Да уж, не склонен… Он когда-то чуть не убил меня.
«Между тем, мы застряли в этом по-зимнему сыром Риме, жаждущем весны. На ветках фруктовых деревьев лежит лед, и даже фонтаны замерзли. Грустное зрелище представляет собою город, лишенный их журчанья и плеска. Римляне хранят память о своих бессмертных согражданах, доверив ее самой переменчивой из стихий — воде. Когда погода становится более милосердной, глаз неизменно находит, а ухо повсюду слышит струи воды, взлетающие и падающие, увековечивая консулов, императоров, пап и тому подобных персон. Так было всегда, но, увы, не теперь. Зима не благоприятствует памяти, это время года совсем не подходит ей. И вот мы таскаемся по улицам Рима, причем я не выпускаю из рук средневековый кодекс „Mirabilia Urbis Romae“[165] в качестве путеводителя. Это огромный, почти неподъемный фолиант, очень ценный. Он мне нравится, ибо в нем говорится о Риме на языке шестнадцатого века, что позволяет вернуться в прежний Рим. С тех пор город осел на тридцать метров из-за воздействия как времени, так и реки Тибр. Сам же Тибр теперь нередко поднимается так высоко, что выходит из берегов. Кроме того, „Mirabilia Urbis Romae“ частенько развлекает нас такими, например, курьезными утверждениями: „Говорят, под храмом Весты лежит дремлющий дракон“.
Однако, моя дорогая Аш, хоть я и предаюсь вот таким развлечениям, а также изучаю здешние древности (представь себе, милочка, я по-прежнему получаю удовольствие от подобных вещей и даже порой забываю, зачем сюда приехала), но все-таки Roma Aeterna[166] спешит напомнить мне, что „tempus fugit“,[167] и мне пора заняться более важными делами. Но что мне остается, кроме как ждать, слушать и надеяться, что наша сестра вновь обнаружит себя? Четыре ночи минуло с того времени, когда я видела упомянутый выше сон. Впрочем, я разыскиваю ее и днем: высматриваю, надеюсь узнать ее в каждой местной девушке в алой косынке и лентах, с серебряными браслетами на запястьях и щиколотках. Поверь, я впиваюсь в каждую contadina[168] взором не менее пристальным, чем у самого Асмодея.

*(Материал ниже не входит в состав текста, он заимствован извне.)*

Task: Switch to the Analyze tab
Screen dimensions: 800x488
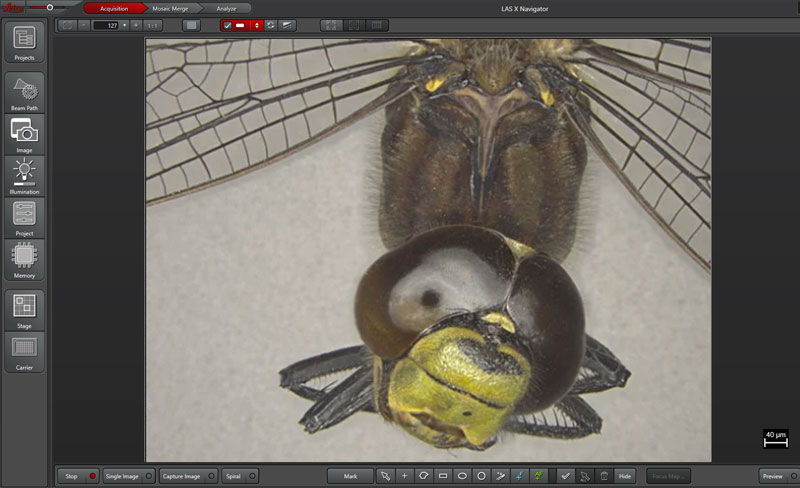Action: click(x=226, y=8)
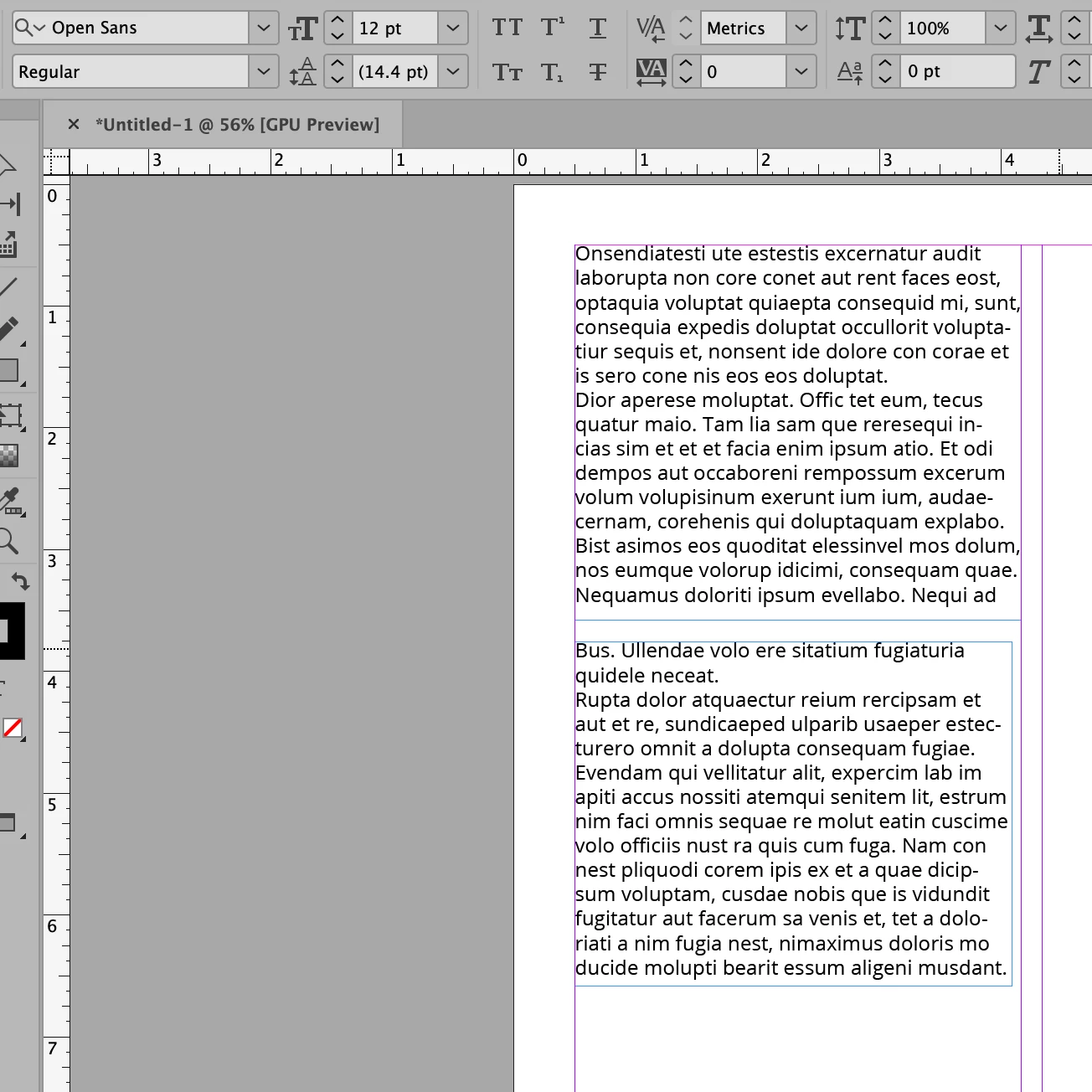This screenshot has height=1092, width=1092.
Task: Click the vertical scale 100% field
Action: [943, 28]
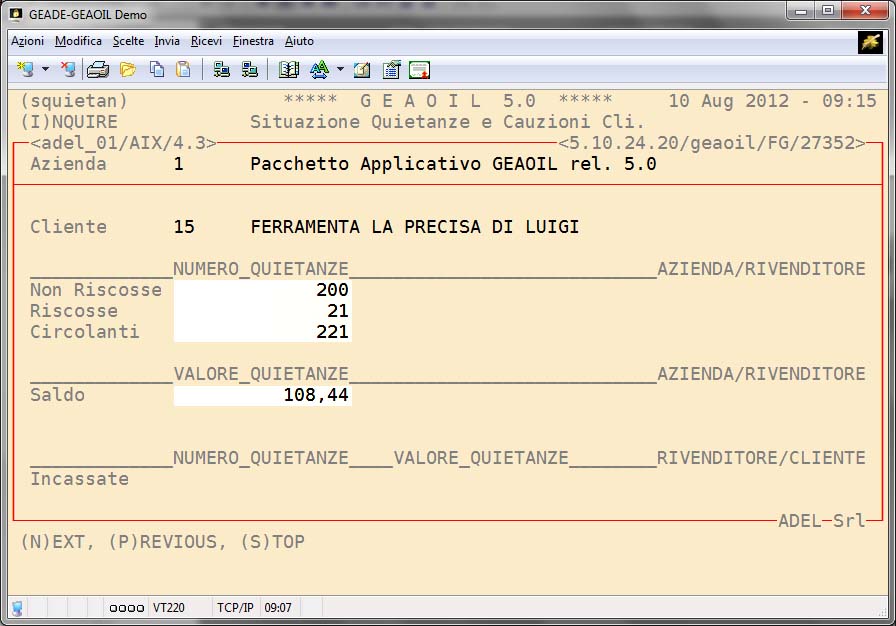896x626 pixels.
Task: Click the certificate icon with red seal
Action: pyautogui.click(x=420, y=70)
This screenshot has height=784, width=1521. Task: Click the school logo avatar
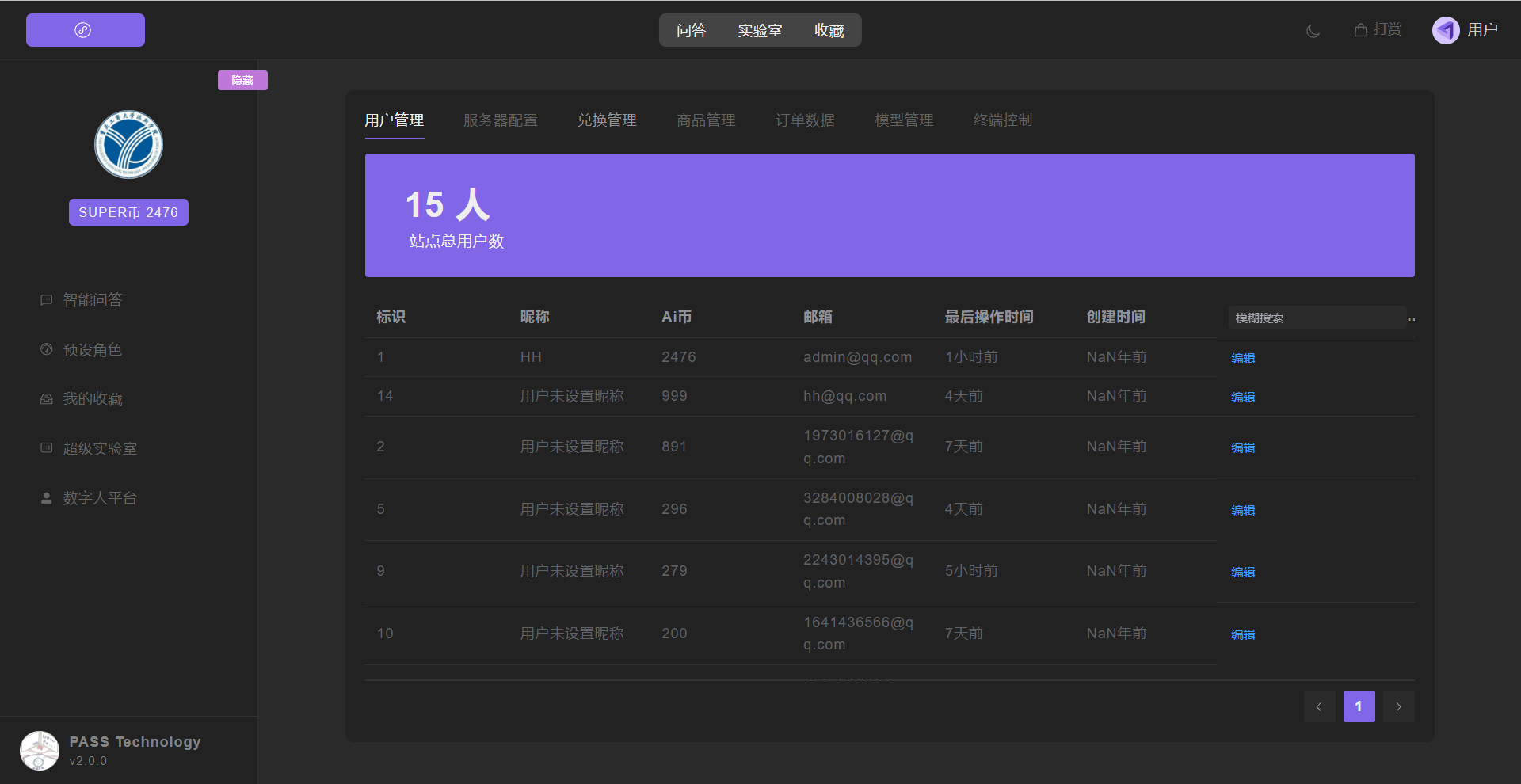[x=128, y=144]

Мы продолжаем бродить по Риму, осматривая достопримечательности. Это начинает бесить моего спутника, чьему благоразумию в нынешней ситуации я не могу доверять. Так что пришлось перейти к осмотру всего, что находится на открытом воздухе, то есть многочисленных форумов — более, правда, похожих на каменоломни. Стоит жуткий холод, и мне хочется не каменоломен, а искусства. К счастью, компромиссом стал Колизей. Сегодня на рассвете мы отправляемся туда».
Итак, они провели пять дней в Риме, переходя из одной картинной галереи в другую, пока Асмодею не надоело сдерживаться и вести себя «благоразумно». Поэтому им пришлось отправиться в Колизей. В тот день, о котором идет речь, им предстояло вернуться в гостиницу к полуночи. И они оба вернулись довольные (если слово «довольные» в данном случае уместно), получив то, что хотели. Однако причины для довольства у них были разные. Асмодею понравились истории, связанные с Колизеем, то есть рассказы о боях гладиаторов, а Себастьяна обнаружила в себе способность общаться с духами древней арены, с призраками давних и нынешних времен. Получив от них должный настрой, она опять услышала призыв новой ведьмы. Гораздо меньше ей понравилось то, сколько отчаяния слышалось в этом призыве.